There is no corner of our economy in which customer service is not universally recognized as a table-stakes priority for any organization that has … customers. The IRS stands out as the only institution I can think of that doesn’t need to care about those who use its services; for the rest of us, customer success is lifeblood. If you run a B2B revenue enablement team of any kind, I hereby challenge you to disagree with the assertion that the sales team — and all other customer-facing roles you support — are, in fact, your customers.

Why, then, are the common standards of customer care — “the customer is always right,” “we’re here for you 24×7,” “customer obsession is blah blah” — not universally applied to B2B enablement environments? Our research shows that only 45% of enablement leaders are active in doing so, although high-performing organizations are 64% more likely than low performers:

What does a help desk, or similar functionality, look like for enablement teams? Key to this sales advocacy deliverable:

  • It is not always about having the answers but about the ability to find them.
  • It requires deep understanding of internal (and sometimes external) resources.
  • It ideally is staffed by former sellers within the organization or other insiders who are well versed in and well networked with these resources.
  • It should be scalable for key moments of customer need (e.g., end of quarter, right after sales kickoff).
  • It always includes a service-level agreement (SLA): How long until we guarantee a response?

Here are some ideas that can be tailored to the breadth, scope, and resources of any B2B organization:

Level 1: A Really Good Self-Service Resource Site That People Actually Use — Always On

Availability: 24 hours, 365 days

Does anyone truly love SharePoint? Whether your team uses a general corporate tool or (as we recommend) a sales-specific content solution, ensuring that the taxonomy, governance, and search capabilities are top-notch are no longer luxuries for enablement-owned technology remits. We could publish entire blogs about best practices for sales content maintenance, but on this topic, you know who you are, and what you need to do.

Level 2: Dedicated Email Address — Business Hours

Availability: 8–12 hours, workdays

How hard would it be to set up an “enablement@company.com” email account, staffed on a rotating basis by enablers who can respond to one-off queries, direct folks to the Really Good Self-Service Resource Site link that eluded them, and actually communicate directly with their internal customers? With a reasonable SLA in hand — for example, “all questions will be answered within four business hours, from 9 a.m. EST to 5 p.m. PST weekdays” — this is a great first line of defense that can also be used to continuously refine FAQs to drive enablement efficiency. It’s also a wonderful opportunity to gain insight, feedback, and intelligence from colleagues on the front lines.

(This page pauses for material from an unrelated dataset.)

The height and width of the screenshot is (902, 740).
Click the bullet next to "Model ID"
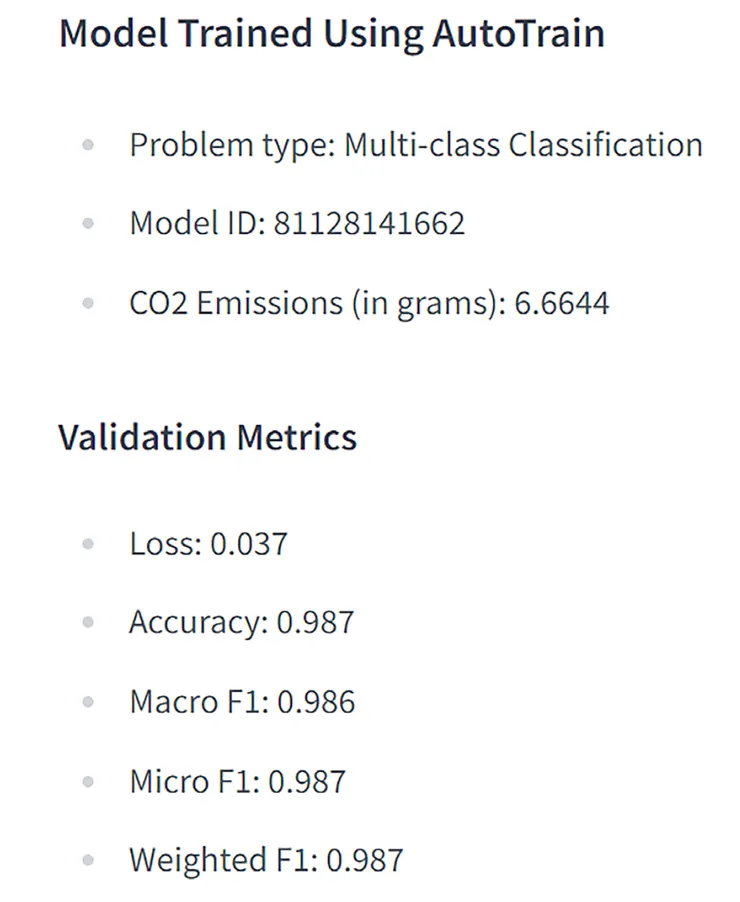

Level 2a: Dedicated Email Address — Extended Hours

Availability: 13–24 hours, workdays

Same as above, but for global organizations, an opportunity to expand to round-the-clock support.

Level 3: Live Help Desk/Chat — Business Hours

Availability: 8–12 hours, workdays

With scale comes opportunity: Larger enablement teams can up the stakes — as well as the recognized value to the field — of a dedicated email address to real-time support via chat functionality, which could also be flexed to offer optional voice/video conversation (at the discretion of enablement, not field staff). This solution is high-reward, high-risk: It has the potential to be incredibly helpful but also to drown enablement with “give someone a fish” moments. A cautiously managed pilot for this level of support should be tested for effectiveness and efficiency before general roll-out. Real-time support should also explicitly be allowed to off-ramp certain requests to a lower level of assistance, such as when “we can help you but need some time to find the answer.”

Level 3a: Live Help Desk/Chat — Extended Hours

Availability: 13–24 hours, workdays

Same as above, but for global organizations, an opportunity to expand to round-the-clock support.

Level 4: AI Bot — Always On

Availability: 24 hours, 365 days

Without going down the rabbit hole of ChatGPT sentience, there are already plenty of general-purpose chat offerings for business- and consumer-oriented guided help experiences, and a few enablement-specific products are starting to emerge. This highest level of enablement advocacy requires significant upfront effort to develop, learn, and refine each organization’s knowledge base, so larger enterprises are the most likely companies to make and leverage the investment. It must have off-ramps to other assistive options, to avoid becoming ignored.